- TASK REQUIREMENTS
Reproduce nothing but the lines from the one containing "This screenshot has height=926, width=1288." to the end of the records below, each exactly as written.

- RECORDS TO USE
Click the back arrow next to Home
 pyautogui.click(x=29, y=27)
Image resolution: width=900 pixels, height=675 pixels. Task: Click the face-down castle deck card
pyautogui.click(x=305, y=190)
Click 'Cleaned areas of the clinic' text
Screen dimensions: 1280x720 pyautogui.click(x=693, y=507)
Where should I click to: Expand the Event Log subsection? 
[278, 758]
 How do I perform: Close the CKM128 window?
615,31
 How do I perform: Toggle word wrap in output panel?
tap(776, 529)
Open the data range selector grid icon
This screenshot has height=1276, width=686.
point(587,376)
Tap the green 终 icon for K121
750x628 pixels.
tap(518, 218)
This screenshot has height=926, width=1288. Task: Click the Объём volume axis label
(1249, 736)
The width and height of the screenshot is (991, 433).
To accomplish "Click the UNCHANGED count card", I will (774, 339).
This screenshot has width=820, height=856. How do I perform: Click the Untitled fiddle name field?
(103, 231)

- EXPECTED ANSWER
This screenshot has height=926, width=1288. Task: Click the Объём volume axis label
(1249, 736)
The width and height of the screenshot is (991, 433).
To accomplish "Click the UNCHANGED count card", I will (774, 339).
This screenshot has width=820, height=856. How do I perform: Click the Untitled fiddle name field?
(103, 231)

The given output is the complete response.